**** Records supplied ****

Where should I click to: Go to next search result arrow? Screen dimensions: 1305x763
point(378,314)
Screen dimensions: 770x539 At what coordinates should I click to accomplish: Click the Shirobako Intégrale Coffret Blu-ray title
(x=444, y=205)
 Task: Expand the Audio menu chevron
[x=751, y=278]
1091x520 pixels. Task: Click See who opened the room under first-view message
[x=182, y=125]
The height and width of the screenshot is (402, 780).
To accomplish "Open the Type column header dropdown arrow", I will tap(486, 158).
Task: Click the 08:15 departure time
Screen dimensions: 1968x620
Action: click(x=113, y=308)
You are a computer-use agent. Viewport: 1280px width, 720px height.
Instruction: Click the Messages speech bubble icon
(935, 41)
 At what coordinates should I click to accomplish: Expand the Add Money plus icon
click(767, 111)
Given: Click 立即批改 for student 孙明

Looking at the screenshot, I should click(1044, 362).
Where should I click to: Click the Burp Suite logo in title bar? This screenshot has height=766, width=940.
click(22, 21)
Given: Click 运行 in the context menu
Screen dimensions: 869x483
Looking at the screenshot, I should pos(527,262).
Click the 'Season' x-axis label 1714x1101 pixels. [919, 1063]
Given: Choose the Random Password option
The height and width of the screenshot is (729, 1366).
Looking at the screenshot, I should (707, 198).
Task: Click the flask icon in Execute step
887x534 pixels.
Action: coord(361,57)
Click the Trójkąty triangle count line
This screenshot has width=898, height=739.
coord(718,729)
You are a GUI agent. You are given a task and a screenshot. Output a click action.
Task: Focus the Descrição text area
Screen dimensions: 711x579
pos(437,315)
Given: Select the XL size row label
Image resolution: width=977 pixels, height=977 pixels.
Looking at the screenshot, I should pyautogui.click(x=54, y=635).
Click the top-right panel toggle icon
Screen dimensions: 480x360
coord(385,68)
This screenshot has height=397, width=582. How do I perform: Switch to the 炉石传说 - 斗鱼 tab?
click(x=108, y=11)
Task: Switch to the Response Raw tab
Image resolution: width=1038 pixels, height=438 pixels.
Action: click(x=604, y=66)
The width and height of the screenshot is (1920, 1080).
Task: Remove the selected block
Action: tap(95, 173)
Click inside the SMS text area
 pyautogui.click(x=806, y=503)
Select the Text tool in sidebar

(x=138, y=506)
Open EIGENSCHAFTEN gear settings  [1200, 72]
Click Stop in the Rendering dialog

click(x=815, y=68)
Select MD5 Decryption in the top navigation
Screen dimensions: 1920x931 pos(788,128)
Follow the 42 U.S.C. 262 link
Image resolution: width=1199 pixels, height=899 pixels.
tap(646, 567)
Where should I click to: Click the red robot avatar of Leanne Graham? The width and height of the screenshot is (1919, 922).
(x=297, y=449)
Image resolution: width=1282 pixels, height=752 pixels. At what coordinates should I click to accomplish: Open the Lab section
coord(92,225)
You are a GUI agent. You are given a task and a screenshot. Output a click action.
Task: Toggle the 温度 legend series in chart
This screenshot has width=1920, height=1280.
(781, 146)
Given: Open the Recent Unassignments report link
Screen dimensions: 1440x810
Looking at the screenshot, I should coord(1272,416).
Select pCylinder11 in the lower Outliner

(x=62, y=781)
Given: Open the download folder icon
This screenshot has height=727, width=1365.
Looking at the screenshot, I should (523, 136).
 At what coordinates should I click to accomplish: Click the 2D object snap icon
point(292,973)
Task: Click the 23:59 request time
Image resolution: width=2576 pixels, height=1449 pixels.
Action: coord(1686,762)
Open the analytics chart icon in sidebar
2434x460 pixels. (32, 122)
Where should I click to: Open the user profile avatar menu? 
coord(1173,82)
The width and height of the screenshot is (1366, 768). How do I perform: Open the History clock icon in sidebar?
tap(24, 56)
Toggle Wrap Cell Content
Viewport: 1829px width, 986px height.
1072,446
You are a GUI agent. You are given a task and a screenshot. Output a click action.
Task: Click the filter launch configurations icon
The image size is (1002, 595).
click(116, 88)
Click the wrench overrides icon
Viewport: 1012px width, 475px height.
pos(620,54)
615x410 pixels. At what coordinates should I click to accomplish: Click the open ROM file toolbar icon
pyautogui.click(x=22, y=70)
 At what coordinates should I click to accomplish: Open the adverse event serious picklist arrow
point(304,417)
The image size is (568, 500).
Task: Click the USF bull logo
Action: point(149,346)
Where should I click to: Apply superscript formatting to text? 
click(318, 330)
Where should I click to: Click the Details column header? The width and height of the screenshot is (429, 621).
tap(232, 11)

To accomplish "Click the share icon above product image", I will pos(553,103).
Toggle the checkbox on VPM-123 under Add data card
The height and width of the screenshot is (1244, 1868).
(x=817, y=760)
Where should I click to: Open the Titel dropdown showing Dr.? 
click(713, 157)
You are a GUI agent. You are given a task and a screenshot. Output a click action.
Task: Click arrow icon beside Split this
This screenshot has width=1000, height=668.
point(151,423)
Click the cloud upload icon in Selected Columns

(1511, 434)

****

● Required work: Show every line above that contains the word "link".

● Response for this exercise:
Follow the 42 U.S.C. 262 link
Given: Open the Recent Unassignments report link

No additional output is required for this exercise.